During World War II, Latin American countries faced European trade disruptions and were forced to develop their markets to meet domestic needs and ensure economic security. Thus, many of these countries gained more political and economic autonomy, causing regions to reevaluate their national identity. Culturally, the arts flourished. Designers and artists took part in projects that reflected their countries’ nationalistic ideals, crafting works that encapsulated visions for the future. In particular, everyday households became a medium for artists to characterize the drastic changes that took place in political, economic, and social settings.

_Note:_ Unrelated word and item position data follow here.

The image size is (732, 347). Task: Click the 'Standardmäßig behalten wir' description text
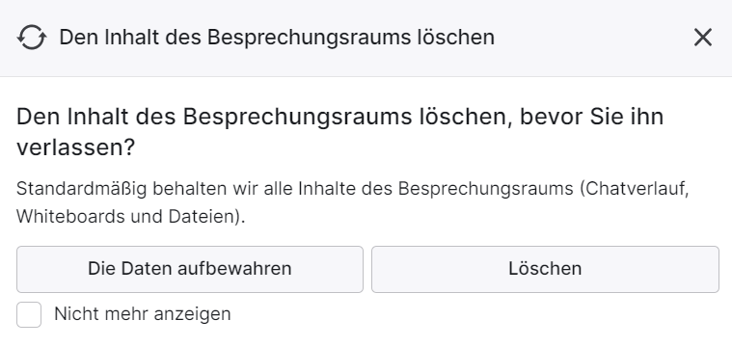click(x=352, y=202)
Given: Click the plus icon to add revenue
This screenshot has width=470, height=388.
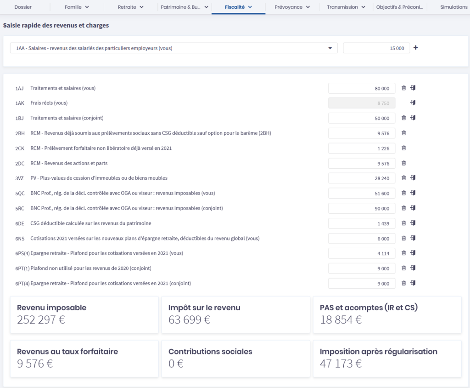Looking at the screenshot, I should tap(416, 48).
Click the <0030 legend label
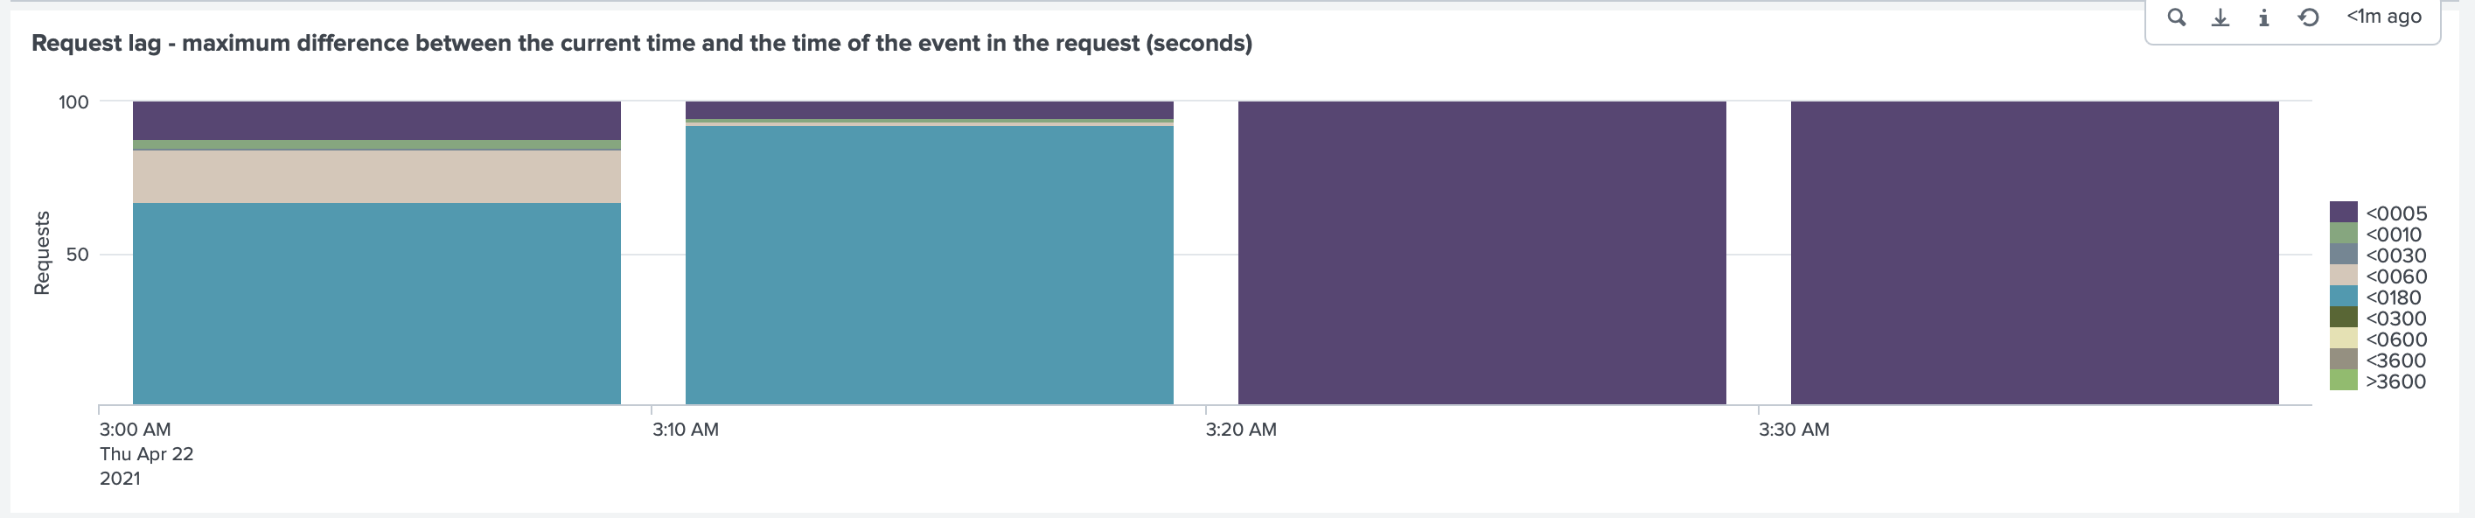The height and width of the screenshot is (518, 2475). click(2395, 256)
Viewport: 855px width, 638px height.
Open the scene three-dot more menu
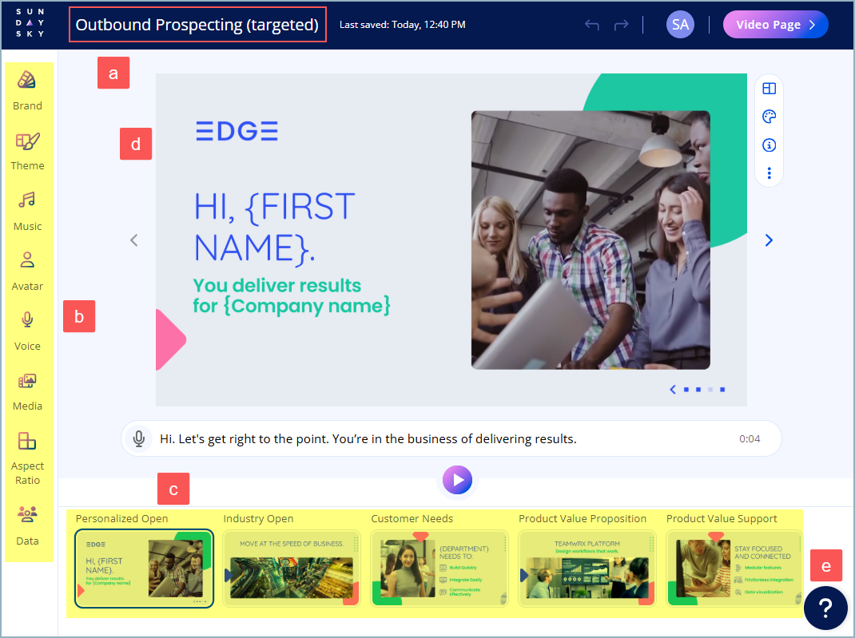pos(769,172)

Upon entering the exhibition, viewers are welcomed by a bright vermilion wall bearing the exhibit’s name. To its left hangs Roberto Burle Marx’s Ibirapuera Park, Quadricentennial Gardens, project São Paulo Brazil (Plan, detail five) (1953), a colorful floor plan composed of visually varying rectangles within a larger, olive green clump. On a slightly elevated platform attached to the wall sits three pieces of furniture: Paulo Mendes de Rocha’s Paulistano Chair (1957), Oscar Niemeyer’s “Modulo” Low Table (1978), and Joaquim Tenreiro’s Three-Legged Chair (1947). These works introduce the eccentricity of Latino artists’ imaginations, as each piece of furniture differs in size, shape, and material, challenging the conventional structure of chairs or coffee tables.

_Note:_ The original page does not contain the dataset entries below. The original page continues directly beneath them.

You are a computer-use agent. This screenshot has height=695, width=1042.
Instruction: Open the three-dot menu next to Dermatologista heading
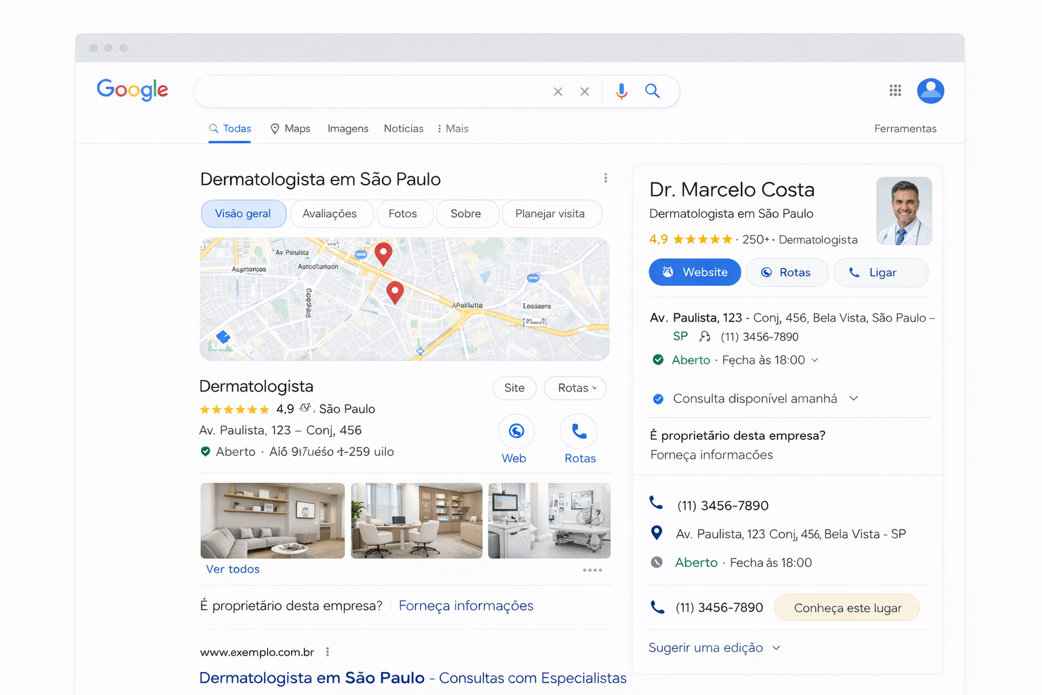[606, 178]
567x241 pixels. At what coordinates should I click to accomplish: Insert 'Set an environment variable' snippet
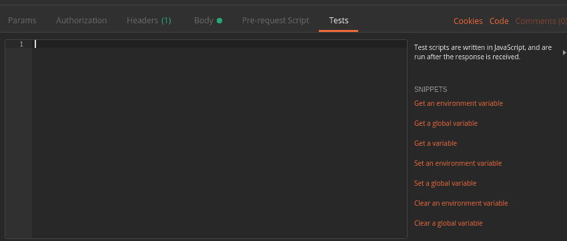pos(458,163)
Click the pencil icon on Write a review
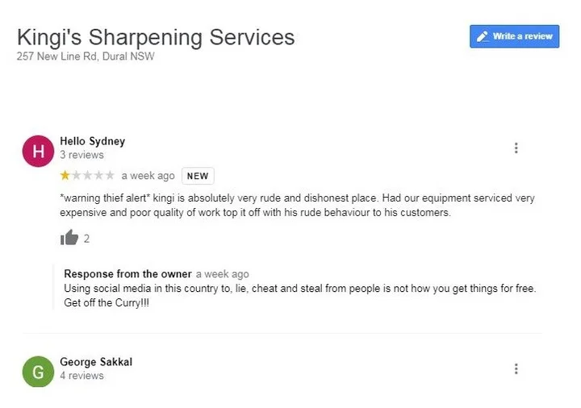 (x=483, y=36)
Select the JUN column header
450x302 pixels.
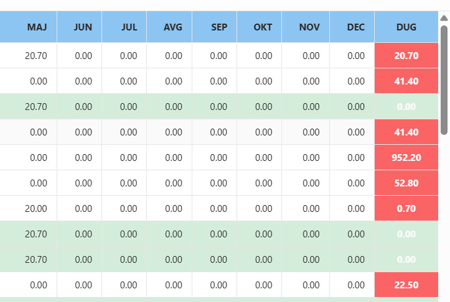coord(83,27)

One of the exhibit’s immediate standouts is Malittle Lounge Furniture (1966) by Chilean artist and former architect Roberto Matta. Four green polyurethane blocks resembling chairs are arranged to form a larger square, with a lemon-yellow footrest in the center. The fluidity of the furniture’s shapes creates a playful and unusual look, underscoring the avant-garde and contemporary influences that swept across Latin America at the time. The piece exudes unconventionality; it can be constructed into one larger whole and deconstructed into several pieces.
Delving deeper into the exhibition, viewers come across Cuban-Mexican designer Clara Porset’s Butaque (1957), a chair with a low, curved wooden frame and woven wicker. Traditionally, a butaque is made of animal skin, but Porset’s piece is made of wood and woven wicker, highlighting another traditional Mexican artistic practice drawn from pre-Hispanic Basketry making. Though the chair evokes comfort and contemporary design motifs, she preserves ancient processes by producing her work by hand, calling attention to scarcities in specific materials used by designers.

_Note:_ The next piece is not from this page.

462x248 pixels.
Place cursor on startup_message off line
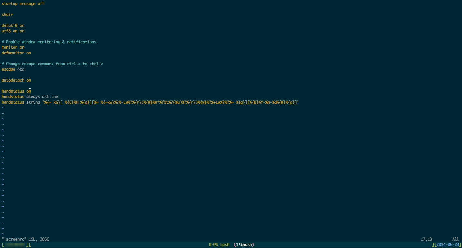23,4
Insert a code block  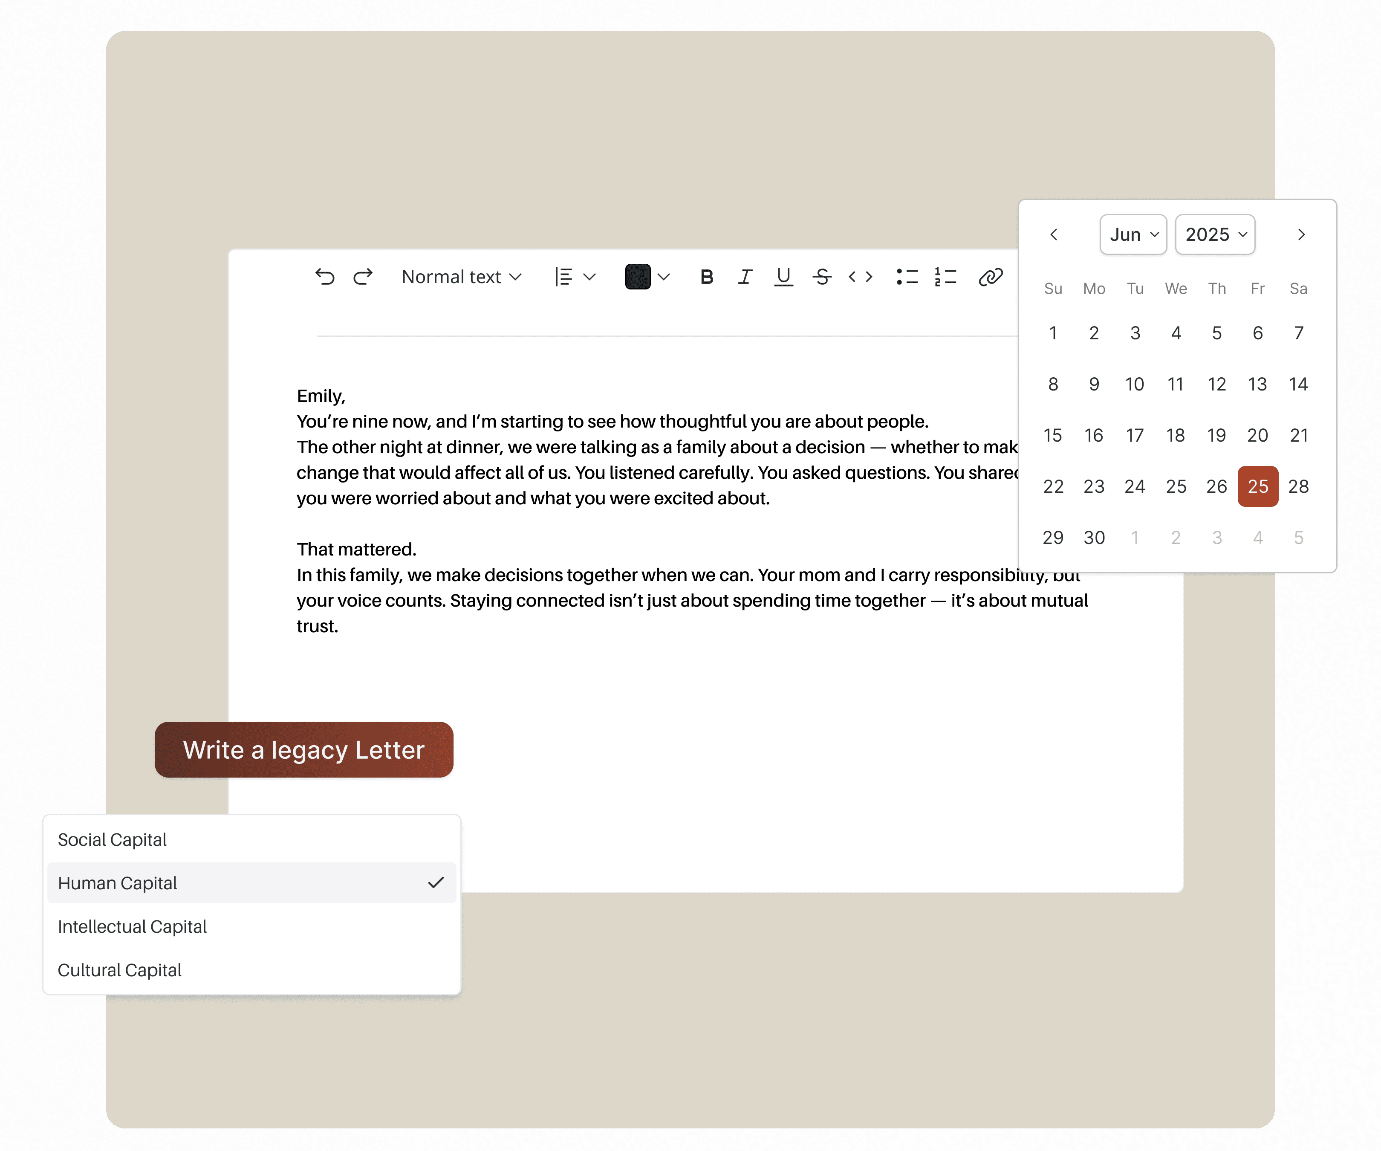point(860,277)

Porset was born in Matanzas, Cuba, to a wealthy family. She was able to study design abroad in the United States before traveling to Europe to work with faculty at the famed German art school Bauhaus. She eventually moved to Mexico, where she explored the nation’s traditional craft of the culturally significant chair and made her contemporary adaptations in comfort and design.
Another standout piece in the exhibition is Brazilian architect and designer Lina Bo Bardi’s Bowl Chair (1951). A simple but comfortable design, the Bowl Chair speaks for itself: a hemispherical chair made of steel and midnight blue fabric supported by four legs. Bardi’s chair balances both versatility and playfulness; the position of the hemisphere can be adjusted to the individual’s preference.
Filled with an assortment of avant-garde ideas, Crafting Modernity: Design in Latin America succeeds in immersing visitors into the contemporary, bustling realm of internal design. Despite the differences in their interpretations of modernization, these artists are all united by the common theme of the influence of and reactions to this new wave of industrialization in the cultural and social scene in Latin America. As Porset once wrote, “Design is only a result; its purpose is to cooperate in raising the general standard of living by bringing efficiency and artistry to one’s daily circumstances.”